Planet's Rock Clouds Vanish Every Night, Webb Telescope Shows

🤯 Mind Blown

Scientists discovered a giant planet where clouds made of minerals appear every morning and disappear by nightfall. The James Webb Space Telescope captured this wild daily weather cycle 700 light years from Earth.

Imagine waking up to clouds made of rock, then watching them completely vanish by sunset. That's everyday life on WASP-94A b, a giant planet astronomers just observed using the James Webb Space Telescope.

The planet sits nearly 700 light years away in the constellation Microscopium. Every morning, clouds made from magnesium silicate (the same mineral found in rocks on Earth) gather across its sky, only to disappear entirely by evening.

Scientists watched this dramatic weather cycle by observing the planet as it passed in front of its star.
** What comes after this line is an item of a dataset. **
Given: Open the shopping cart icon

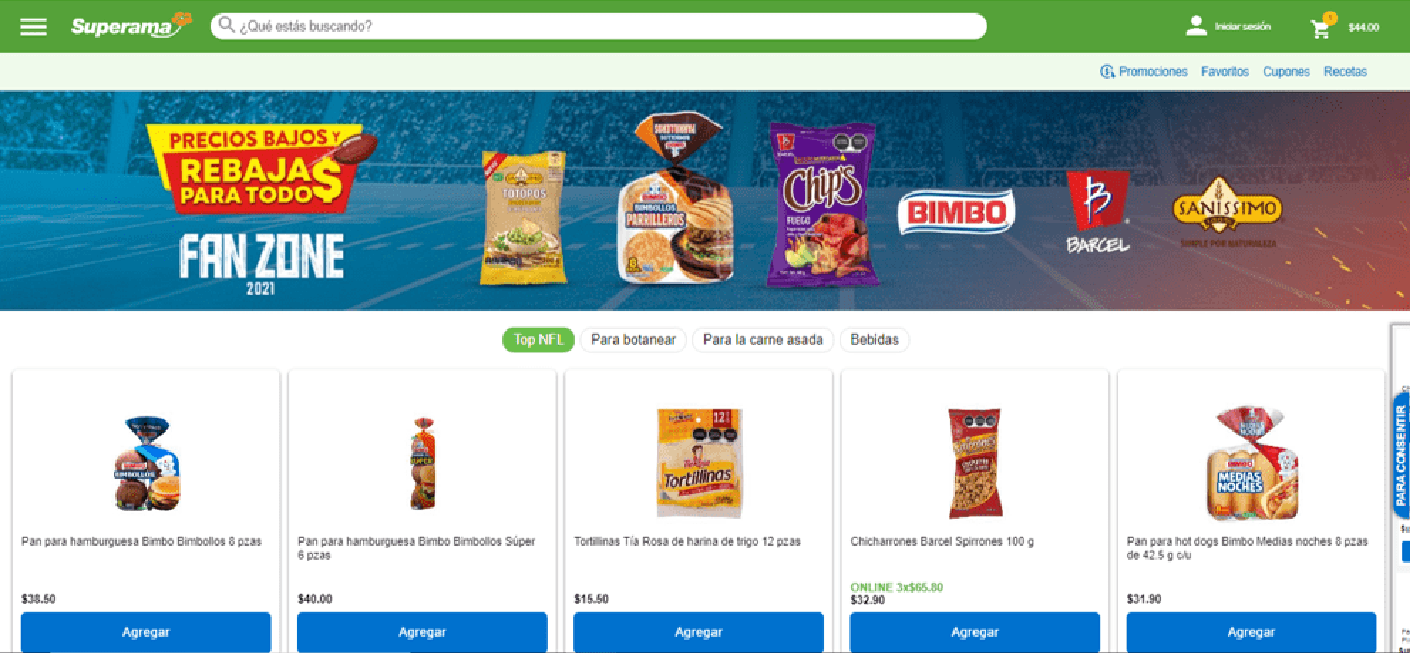Looking at the screenshot, I should click(1322, 27).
The telescope examined the planet's leading edge (its morning side) separately from its trailing edge (its evening side), revealing a stunning difference between the two.

The morning side appeared packed with mineral clouds, while the evening side looked almost completely clear. Researchers believe either powerful winds drag the clouds deep into the atmosphere on the scorching hot day side, or the clouds evaporate as temperatures exceed 1,000 degrees.
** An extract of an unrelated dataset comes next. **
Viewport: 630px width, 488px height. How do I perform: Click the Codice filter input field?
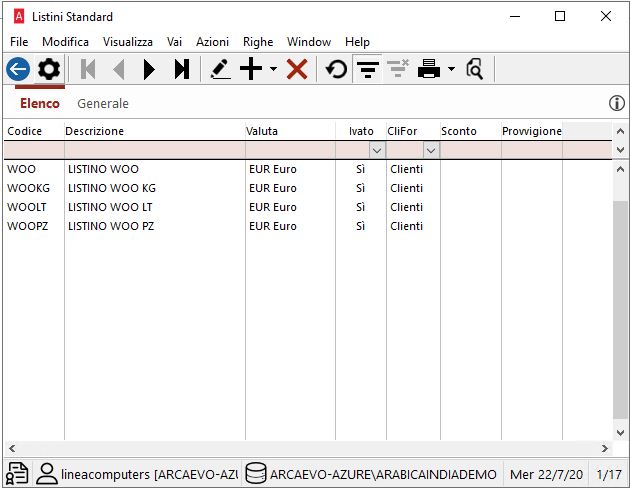[33, 150]
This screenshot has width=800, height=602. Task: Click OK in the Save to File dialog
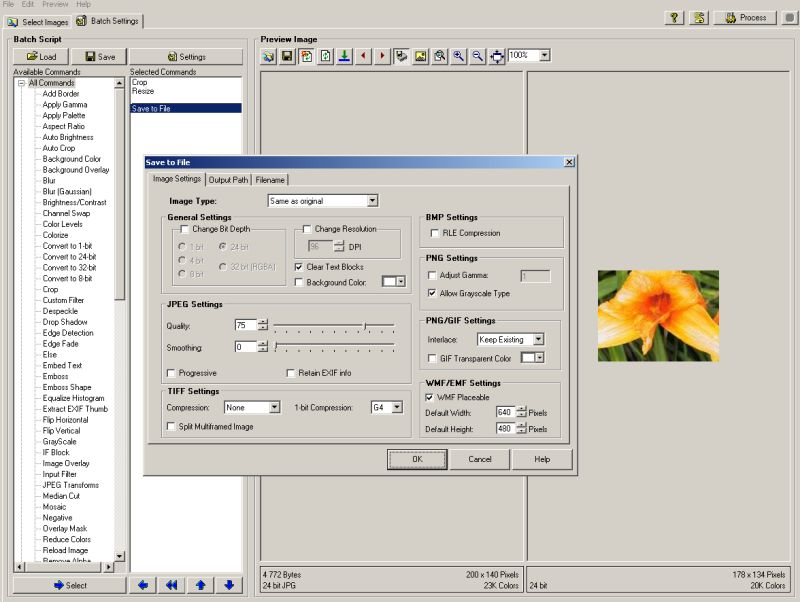coord(417,459)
"I've been looking at exoplanets for 20 years, and general cloudiness has been a thorn in our side," said David Sing, a Bloomberg Distinguished Professor at Johns Hopkins University. "Not only have we been able to clear the view, but we can finally pin down what the clouds are made out of."
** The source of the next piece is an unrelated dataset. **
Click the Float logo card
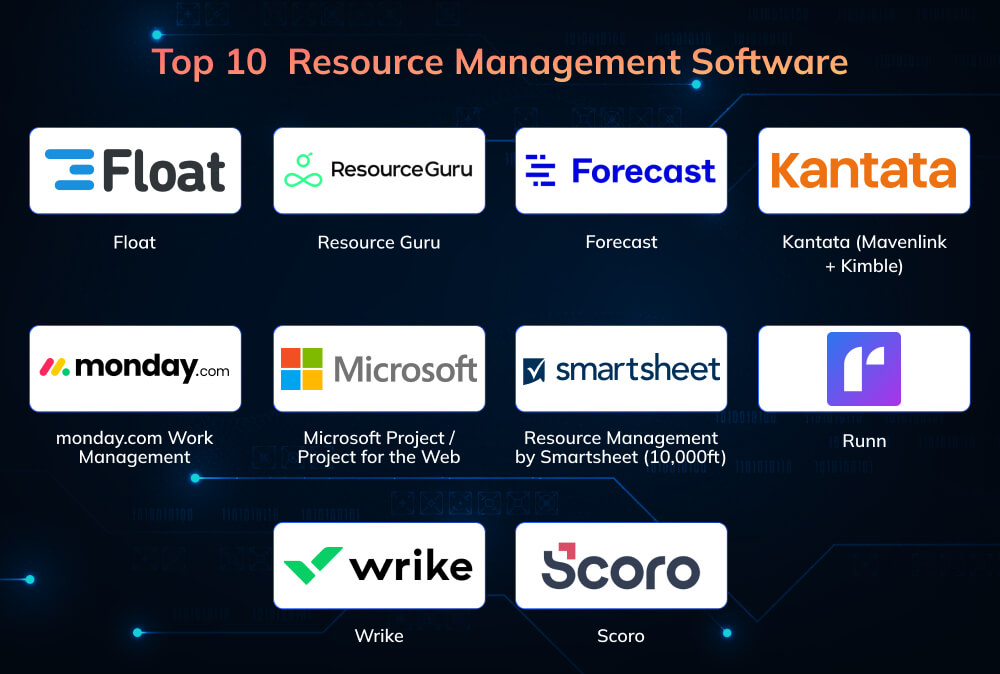Screen dimensions: 1000x674 pos(135,170)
Planet's Rock Clouds Vanish Every Night, Webb Telescope Shows

The clear evening skies gave scientists an unexpected gift. For the first time, they could examine the planet's atmosphere directly instead of viewing everything through a cloudy haze, like looking through a foggy window.

This clearer view solved a long standing mystery about what WASP-94A b contains. Earlier measurements suggested the planet had hundreds of times more oxygen and carbon than Jupiter, which didn't make sense. The new observations revealed it actually contains only about five times more oxygen and carbon than Jupiter, making it far more similar to our solar system's giant planet than anyone thought.

The team has already found similar cloud cycling on two more planets: WASP-39 b and WASP-17 b. They're planning a larger program to search for this pattern across many different worlds.

Why This Inspires

This discovery represents more than just cool alien weather. After decades of struggling to see through planetary clouds, scientists finally have the tools to peer into distant atmospheres with unprecedented clarity. The James Webb Space Telescope is opening windows we couldn't even peek through before, revealing that planets far beyond our solar system follow patterns we can understand and measure. Each observation brings us closer to understanding how planets form, how atmospheres behave, and ultimately, what makes worlds like ours possible. The universe is becoming less mysterious and more knowable, one cloudy morning at a time.

The findings were published in the journal Science in May 2026.